※当サイトはアフィリエイトプログラムによる収益を得ています。

Always Connected PCのまとめ

更新日:2019年4月24日

いつでもどこでもネットにつながる新カテゴリPC

Always Connected PCは、いつでもネットにつながり、瞬時に起動し、バッテリーも1週間程度持つWindowsパソコンのことで、新たなカテゴリとなるモバイルPCです。

下記に、特徴をまとめました。

CPU ARM系
Intel系
バッテリー 適度な使用で1週間程度
連続動画再生:20時間程度
※製品によって変わります
LTE 対応

 

Always Connected PCの特徴

Always Connected PCとは?

Always Connected PCとは、「瞬時起動」、「常時接続」、「1週間のバッテリー駆動時間」を実現するPCです。

Always Connected PCの3つの特徴
・瞬時に立ち上がり、すぐに使用できる。
・いつでも、どこでもインターネットに常時接続されている。
・スタンバイと適度な使用が繰り返される状況で、1週間程度のバッテリー駆動が可能である。

 

誤解を恐れず分かりやすく言えば、パソコンのボディの中にAndroidスマホの中身が入っているようなイメージです。

 

Always Connected PCを実現するPCは、ARMベースのSoCを採用したPCと、IntelのCPUを採用したPCがあり、それぞれ次のような特徴があります。

 

ARM版のAlways Connected PC

Always Connected PCの構想を実現するために、2018年1月、ARMベースのSoCであるSnapdragon 835を搭載したWindows 10パソコンが発表されました。

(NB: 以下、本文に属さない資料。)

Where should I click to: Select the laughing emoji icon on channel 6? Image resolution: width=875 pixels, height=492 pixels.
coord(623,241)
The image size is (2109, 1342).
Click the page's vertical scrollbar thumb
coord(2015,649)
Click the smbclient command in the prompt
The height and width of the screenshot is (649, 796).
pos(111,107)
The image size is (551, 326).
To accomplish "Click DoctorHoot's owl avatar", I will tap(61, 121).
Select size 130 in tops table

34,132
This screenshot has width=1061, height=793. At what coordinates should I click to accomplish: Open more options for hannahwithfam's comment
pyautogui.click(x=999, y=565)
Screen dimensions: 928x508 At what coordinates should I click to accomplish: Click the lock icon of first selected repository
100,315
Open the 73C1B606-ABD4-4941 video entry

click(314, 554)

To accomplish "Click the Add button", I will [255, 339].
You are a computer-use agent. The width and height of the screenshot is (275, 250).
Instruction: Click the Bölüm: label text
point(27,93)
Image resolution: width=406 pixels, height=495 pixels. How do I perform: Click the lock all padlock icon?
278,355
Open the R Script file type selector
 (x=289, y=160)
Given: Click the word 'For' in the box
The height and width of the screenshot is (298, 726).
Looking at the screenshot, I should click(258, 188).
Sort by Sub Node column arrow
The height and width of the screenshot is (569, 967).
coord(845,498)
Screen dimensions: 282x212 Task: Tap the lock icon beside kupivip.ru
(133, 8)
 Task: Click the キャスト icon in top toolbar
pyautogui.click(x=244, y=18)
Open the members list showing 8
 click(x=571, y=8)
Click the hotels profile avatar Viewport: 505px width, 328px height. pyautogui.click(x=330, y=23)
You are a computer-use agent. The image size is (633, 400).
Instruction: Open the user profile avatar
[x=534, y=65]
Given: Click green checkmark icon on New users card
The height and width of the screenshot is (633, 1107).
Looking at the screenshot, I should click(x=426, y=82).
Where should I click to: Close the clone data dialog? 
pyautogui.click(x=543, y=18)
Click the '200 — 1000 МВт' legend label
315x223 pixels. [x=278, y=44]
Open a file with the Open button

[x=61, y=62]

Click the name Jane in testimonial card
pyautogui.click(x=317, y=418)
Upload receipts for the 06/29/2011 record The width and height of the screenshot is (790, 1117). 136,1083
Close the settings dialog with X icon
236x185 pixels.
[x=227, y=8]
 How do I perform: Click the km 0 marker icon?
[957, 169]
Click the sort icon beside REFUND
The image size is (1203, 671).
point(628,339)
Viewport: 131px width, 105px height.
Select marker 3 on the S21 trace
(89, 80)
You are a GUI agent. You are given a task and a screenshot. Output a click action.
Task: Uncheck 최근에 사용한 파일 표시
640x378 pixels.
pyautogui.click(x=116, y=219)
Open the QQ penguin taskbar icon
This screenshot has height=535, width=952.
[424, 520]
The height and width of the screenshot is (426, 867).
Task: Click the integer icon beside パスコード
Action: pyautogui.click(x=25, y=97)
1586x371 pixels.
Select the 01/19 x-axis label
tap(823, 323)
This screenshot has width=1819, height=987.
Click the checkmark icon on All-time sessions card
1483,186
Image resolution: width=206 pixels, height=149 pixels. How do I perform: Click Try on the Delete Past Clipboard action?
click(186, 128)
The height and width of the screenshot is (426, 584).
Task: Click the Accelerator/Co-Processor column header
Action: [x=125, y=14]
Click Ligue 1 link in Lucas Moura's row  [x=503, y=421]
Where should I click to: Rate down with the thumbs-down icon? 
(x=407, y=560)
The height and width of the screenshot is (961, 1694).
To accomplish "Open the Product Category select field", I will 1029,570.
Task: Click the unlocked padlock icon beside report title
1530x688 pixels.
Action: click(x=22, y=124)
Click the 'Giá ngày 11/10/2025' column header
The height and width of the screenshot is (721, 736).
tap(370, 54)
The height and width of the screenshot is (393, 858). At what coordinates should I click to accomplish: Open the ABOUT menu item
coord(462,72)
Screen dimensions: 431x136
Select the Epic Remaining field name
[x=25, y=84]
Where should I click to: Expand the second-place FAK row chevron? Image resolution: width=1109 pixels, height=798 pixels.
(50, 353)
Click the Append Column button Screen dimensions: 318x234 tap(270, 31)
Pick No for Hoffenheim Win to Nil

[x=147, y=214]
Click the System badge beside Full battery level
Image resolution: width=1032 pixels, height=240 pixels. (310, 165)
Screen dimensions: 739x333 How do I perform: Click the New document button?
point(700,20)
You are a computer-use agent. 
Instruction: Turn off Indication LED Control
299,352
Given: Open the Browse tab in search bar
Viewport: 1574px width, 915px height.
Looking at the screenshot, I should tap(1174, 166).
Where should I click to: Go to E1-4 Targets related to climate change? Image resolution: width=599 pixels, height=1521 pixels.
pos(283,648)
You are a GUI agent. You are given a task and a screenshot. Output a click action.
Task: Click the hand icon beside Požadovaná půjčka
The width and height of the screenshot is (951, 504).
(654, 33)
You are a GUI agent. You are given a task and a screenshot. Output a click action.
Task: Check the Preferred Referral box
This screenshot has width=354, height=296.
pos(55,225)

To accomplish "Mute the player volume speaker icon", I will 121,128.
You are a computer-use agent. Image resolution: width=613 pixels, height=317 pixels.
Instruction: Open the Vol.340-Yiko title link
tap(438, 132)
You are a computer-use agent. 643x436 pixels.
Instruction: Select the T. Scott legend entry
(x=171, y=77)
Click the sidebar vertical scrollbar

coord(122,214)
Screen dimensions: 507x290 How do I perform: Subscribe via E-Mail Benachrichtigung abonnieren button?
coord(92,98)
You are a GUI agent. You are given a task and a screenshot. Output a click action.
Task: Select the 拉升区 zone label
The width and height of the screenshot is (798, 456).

 ※ARM・・・主にスマートフォンやタブレットに搭載されているCPUアーキテクチャ
 ※SoC・・・CPUを含めシステムを動かすために必要な部品の集まり
 ※Snapdragon・・・Qualcomm(クアルコム)というメーカーのSoC

ARM系CPUは、主にスマートフォンやタブレットに使用されており、立ち上がりが速く、インターネットの常時接続環境に向いており、今までにないほどの長いバッテリー駆動時間も実現できるため、Always Connected PCの構想に最適です。

なお、今までも、Surface RTのようにARM版Windowsパソコンは存在しましたが、Surface RTはWindows RTが動いており、専用アプリしか使用できませんでした。一方、Always Connected PCは、ARM版Windwos 10を動かすことができ、最適化されたOfficeソフトも使用でき、x86向けの32bitアプリケーションも(エミュレーターで)動かせます。ただし、エミュレーターで動作させるため、パフォーマンスが落ちる点がデメリットとなります。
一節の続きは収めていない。